The idea of using bitcoin as a corporate treasury asset gained traction in 2021, when Strategy (MSTR), a software developer led by Michael Saylor, became the first major public company to do so. Saylor’s aggressive bitcoin purchases turned Strategy into a de facto bitcoin investment vehicle, sending its stock price soaring nearly 3,000% since then.
The massive gains drew attention across corporate America and elsewhere. A number of companies followed Strategy’s lead, including medical device maker Semler Scientific (SMLR), which announced its own bitcoin treasury strategy in May 2024, and Tokyo-based Metaplanet (3350), which started out as a hotel management company.
The trend hasn’t been limited to high-profile firms. Smaller companies, often penny-stocks, also jumped in, trying to raise capital or attract investor interest by adding bitcoin or other cryptocurrencies to their balance sheets.
What began as a focus on bitcoin soon expanded to other digital assets.
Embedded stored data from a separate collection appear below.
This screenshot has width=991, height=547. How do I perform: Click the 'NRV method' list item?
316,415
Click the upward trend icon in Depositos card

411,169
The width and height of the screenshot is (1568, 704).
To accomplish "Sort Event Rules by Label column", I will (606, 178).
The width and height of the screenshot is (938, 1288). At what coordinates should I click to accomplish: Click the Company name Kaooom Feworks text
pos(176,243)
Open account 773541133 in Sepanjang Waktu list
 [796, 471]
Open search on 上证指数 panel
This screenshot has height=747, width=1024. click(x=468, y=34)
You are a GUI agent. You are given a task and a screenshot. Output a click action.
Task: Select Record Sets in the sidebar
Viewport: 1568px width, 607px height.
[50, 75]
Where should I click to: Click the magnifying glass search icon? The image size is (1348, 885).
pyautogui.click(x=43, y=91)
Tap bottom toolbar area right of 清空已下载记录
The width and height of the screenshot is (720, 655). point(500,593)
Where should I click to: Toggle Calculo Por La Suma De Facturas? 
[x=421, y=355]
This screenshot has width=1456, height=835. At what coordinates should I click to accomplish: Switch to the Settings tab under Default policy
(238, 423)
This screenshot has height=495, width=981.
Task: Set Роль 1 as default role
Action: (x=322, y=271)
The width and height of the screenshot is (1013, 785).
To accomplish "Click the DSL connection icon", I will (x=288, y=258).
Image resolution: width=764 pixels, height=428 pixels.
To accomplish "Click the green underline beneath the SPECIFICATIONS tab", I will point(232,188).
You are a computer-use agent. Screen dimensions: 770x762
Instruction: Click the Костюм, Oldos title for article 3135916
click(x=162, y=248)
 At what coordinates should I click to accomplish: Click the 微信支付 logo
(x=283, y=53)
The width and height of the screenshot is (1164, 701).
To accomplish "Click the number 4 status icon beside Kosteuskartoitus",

Some companies opted to purchase ether (ETH) or XRP (XRP) as part of their treasury strategy, pushing the concept beyond its original scope.
Scaramucci acknowledged that Saylor’s success is unique, pointing to the company’s other business lines beyond bitcoin holdings.
“Saylor’s case is different, because he’s got a couple different products going now,” Scaramucci said in the interview with Bloomberg. “I’m not negative on the others, because I’m too bullish on bitcoin, but I would just say as an investor, you have to look through the underlying costs associated with each one of these treasury companies.”